The Parkinson's Project
Download (PDF 1.24 MB)Summary of report content
Healthwatch East Riding of Yorkshire worked with Parkinson’s UK to understand challenges and improve support for the local Parkinson's community. Feedback was gathered from people with Parkinson's and their care partners between March and July 2025 through a mix of surveys, community engagements and discussions. Healthwatch actively engaged with 299 people during this project and 51 people completed a survey.
Key findings
The experience in getting a Parkinson's diagnosis is inconsistent. Many experience delays, often due to a lack of awareness of less obvious symptoms among primary care professionals. The communication of the diagnosis varies from compassionate to unsympathetic, with many people feeling unsupported and left to find information on their own.
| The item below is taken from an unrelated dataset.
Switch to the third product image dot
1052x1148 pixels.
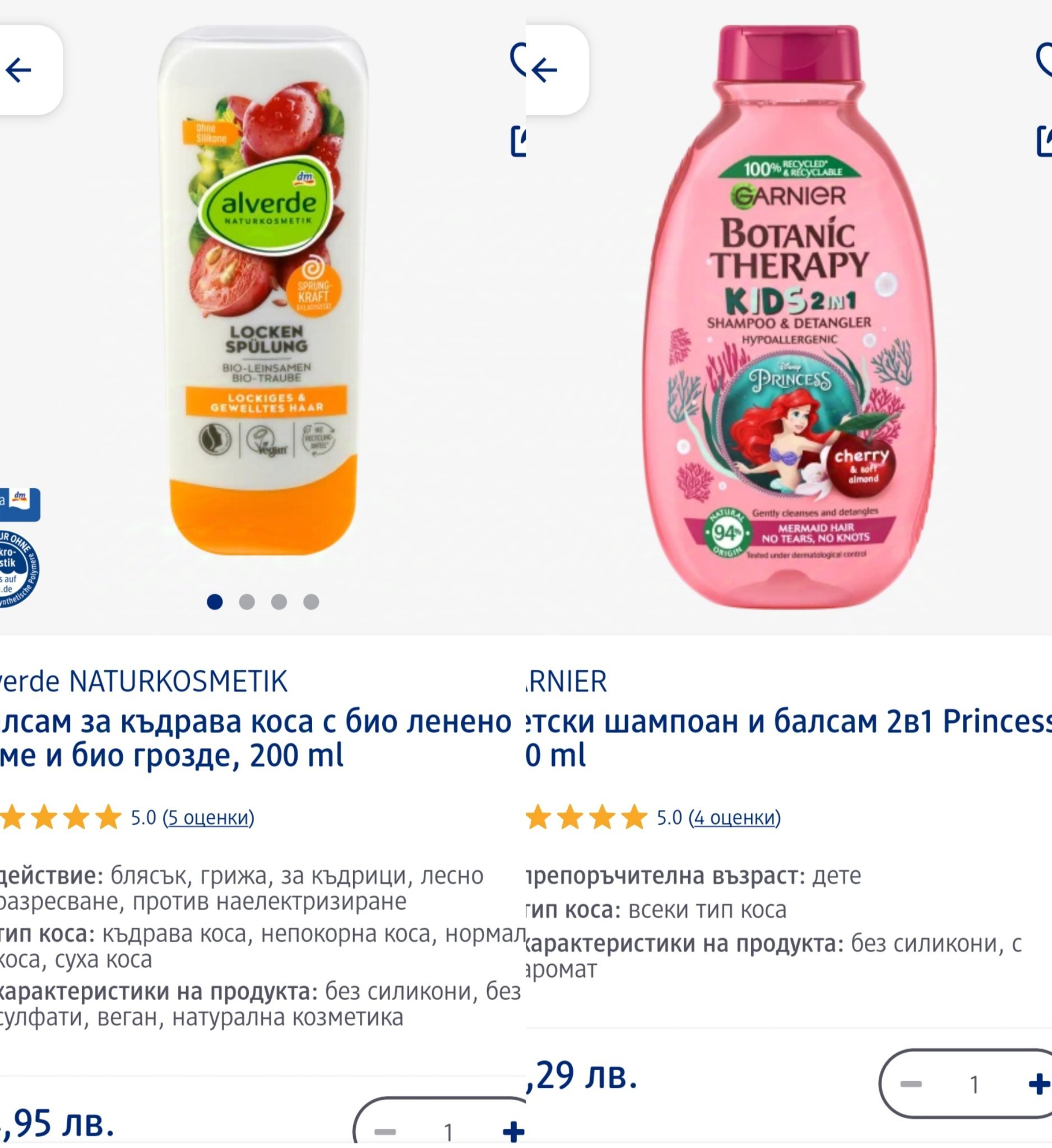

Parkinson's Nurses are a highly valued service, with 92% of respondents reporting a positive experience. They are praised for their compassionate, holistic care and for being a crucial link to wider support. However, a key concern is that the six-month interval between appointments leaves many feeling the service is overstretched.
Parkinson's profoundly impacts daily life and independence. Beyond motor symptoms, challenges include fatigue, anxiety, and memory loss. A lack of public awareness of these "invisible" symptoms often leads to social isolation. The condition also creates a financial burden due to care costs and loss of income.
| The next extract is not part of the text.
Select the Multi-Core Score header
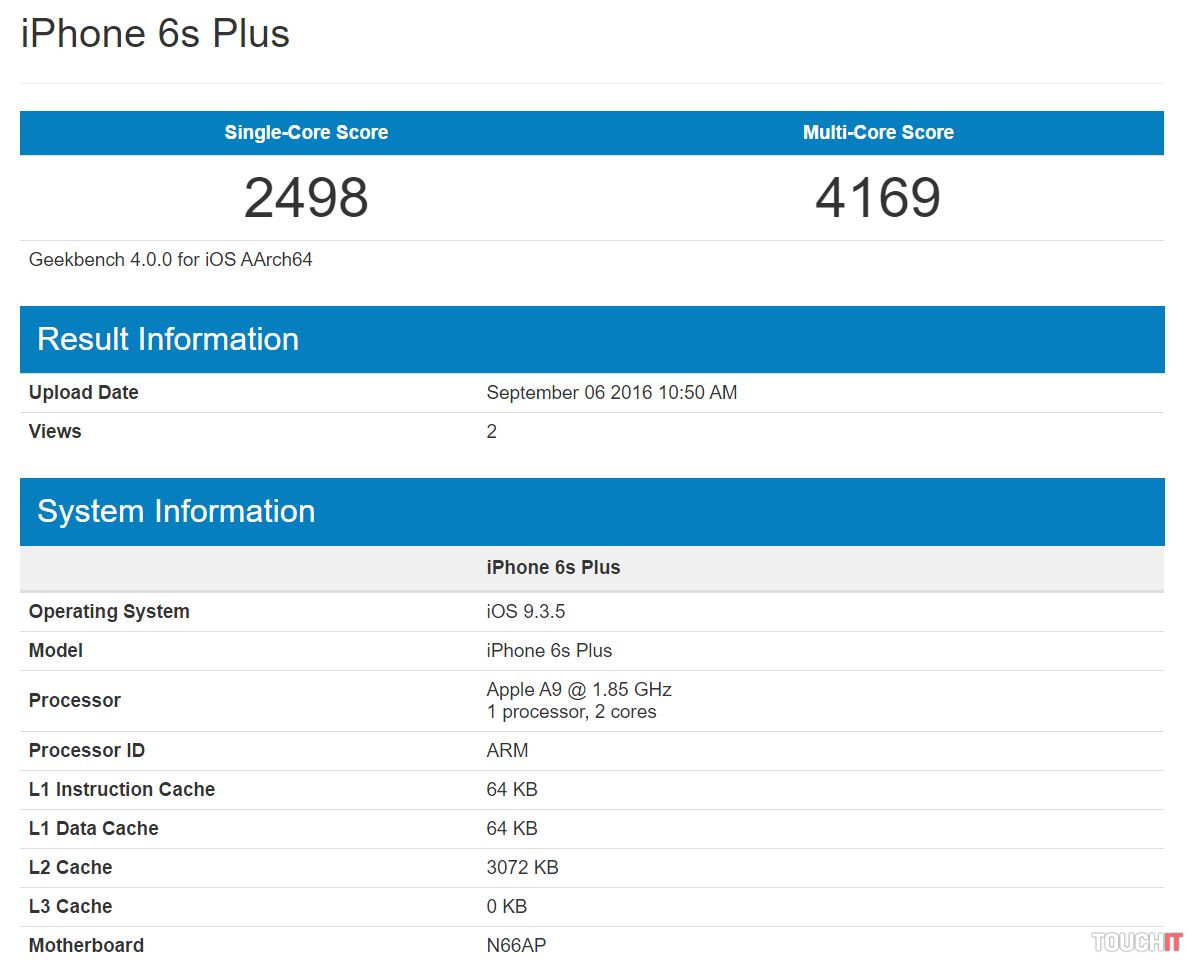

Peer support, particularly through Parkinson's UK groups, is seen as incredibly helpful for reducing isolation. However, awareness of the full range of available support is inconsistent; nearly a third of respondents were unaware of or unsure about the support offered by Parkinson's UK. Many people anticipate needing more practical help at home as their condition progresses.
The report highlights the contribution of carers, mostly spouses, whose relationships and identities are fundamentally changed by the condition. Their lives are dictated by medication schedules and fluctuating symptoms, leading to social isolation. Many carers are unaware of formal support services and express a need for respite and peer connection.